[[ ENTRIES PROVIDED open ]]

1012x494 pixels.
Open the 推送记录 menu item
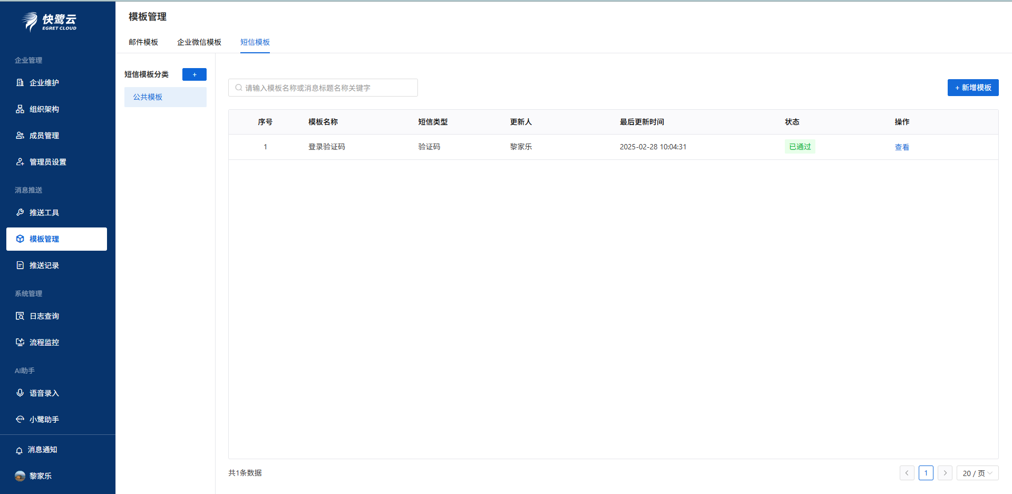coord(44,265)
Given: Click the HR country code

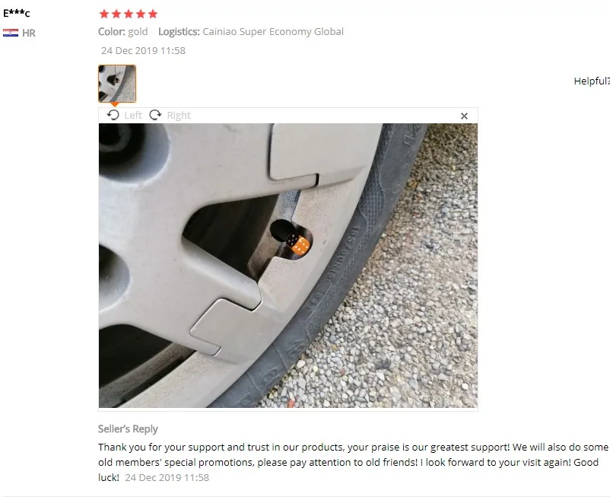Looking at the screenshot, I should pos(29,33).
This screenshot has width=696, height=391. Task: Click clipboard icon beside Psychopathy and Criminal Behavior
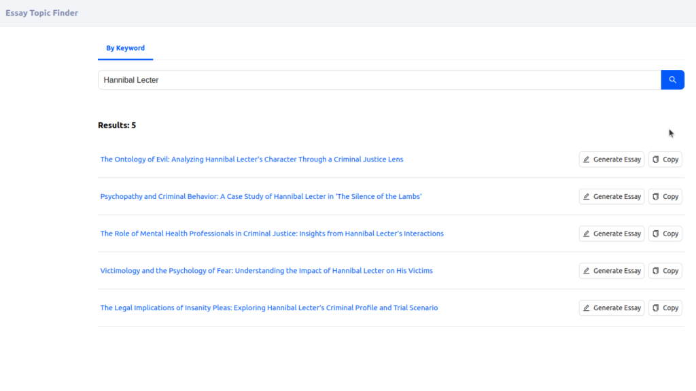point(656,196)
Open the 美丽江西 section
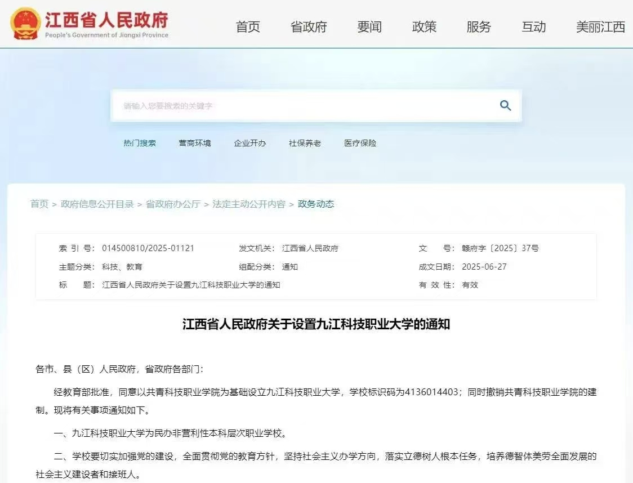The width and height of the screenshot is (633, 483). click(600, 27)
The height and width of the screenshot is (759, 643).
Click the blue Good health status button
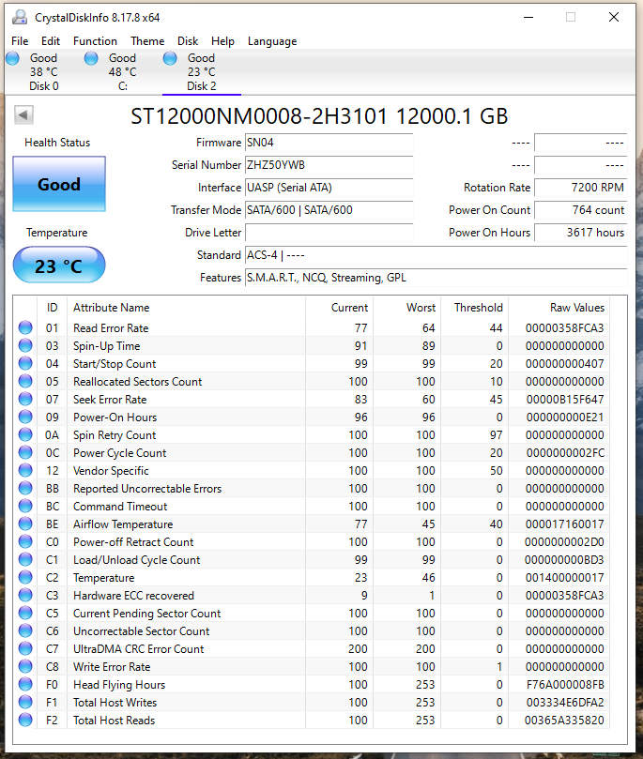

[[ ENTRIES PROVIDED closed ]]
[[ ENTRIES PROVIDED open ]]

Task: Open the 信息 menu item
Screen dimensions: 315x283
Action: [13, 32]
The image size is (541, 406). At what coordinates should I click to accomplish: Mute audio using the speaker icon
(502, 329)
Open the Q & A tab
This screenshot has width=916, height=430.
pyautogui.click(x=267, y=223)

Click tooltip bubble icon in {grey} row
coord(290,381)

[[ ENTRIES PROVIDED closed ]]
[[ ENTRIES PROVIDED open ]]

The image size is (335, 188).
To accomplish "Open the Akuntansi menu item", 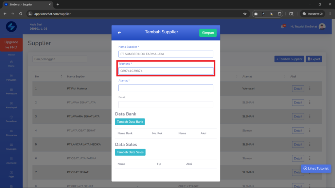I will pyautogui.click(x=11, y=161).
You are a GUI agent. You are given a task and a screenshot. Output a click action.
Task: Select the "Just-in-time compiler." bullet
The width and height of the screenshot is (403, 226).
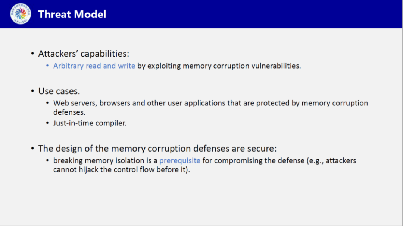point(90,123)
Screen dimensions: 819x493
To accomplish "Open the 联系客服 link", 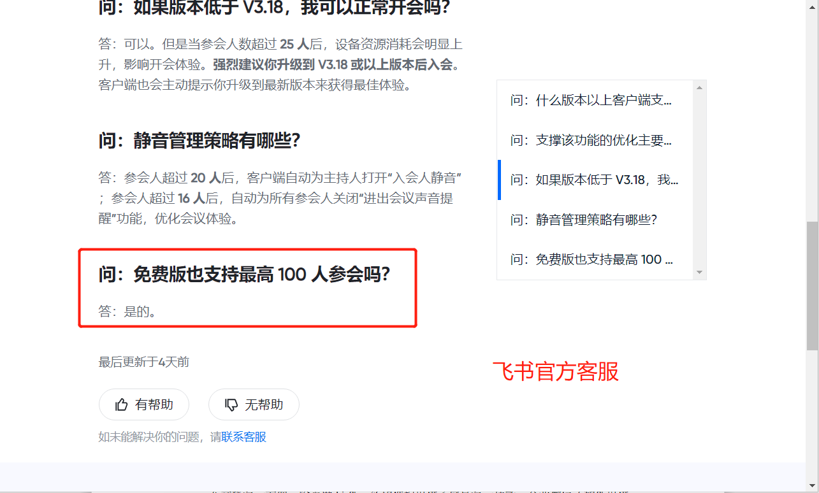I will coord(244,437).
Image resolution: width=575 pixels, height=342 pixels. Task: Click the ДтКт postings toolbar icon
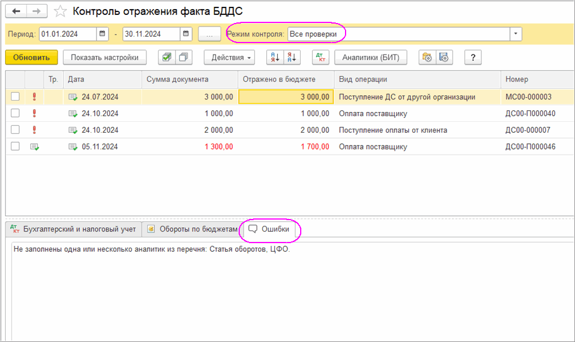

[[ ENTRIES PROVIDED closed ]]

__WHAT THE TASK ASKS__.
Would you set down only the lines above from the line with "1012x494 pixels." to the line with "Click the blue Good health status button", both included, exactly as they stand and without the pictures?

__YOUR RESPONSE__.
1012x494 pixels.
Open the 推送记录 menu item
coord(44,265)
Given: Click the HR country code

Looking at the screenshot, I should pos(29,33).
This screenshot has width=696, height=391. Task: Click clipboard icon beside Psychopathy and Criminal Behavior
point(656,196)
Open the 美丽江西 section
The width and height of the screenshot is (633, 483). click(600, 27)
The height and width of the screenshot is (759, 643).
Click the blue Good health status button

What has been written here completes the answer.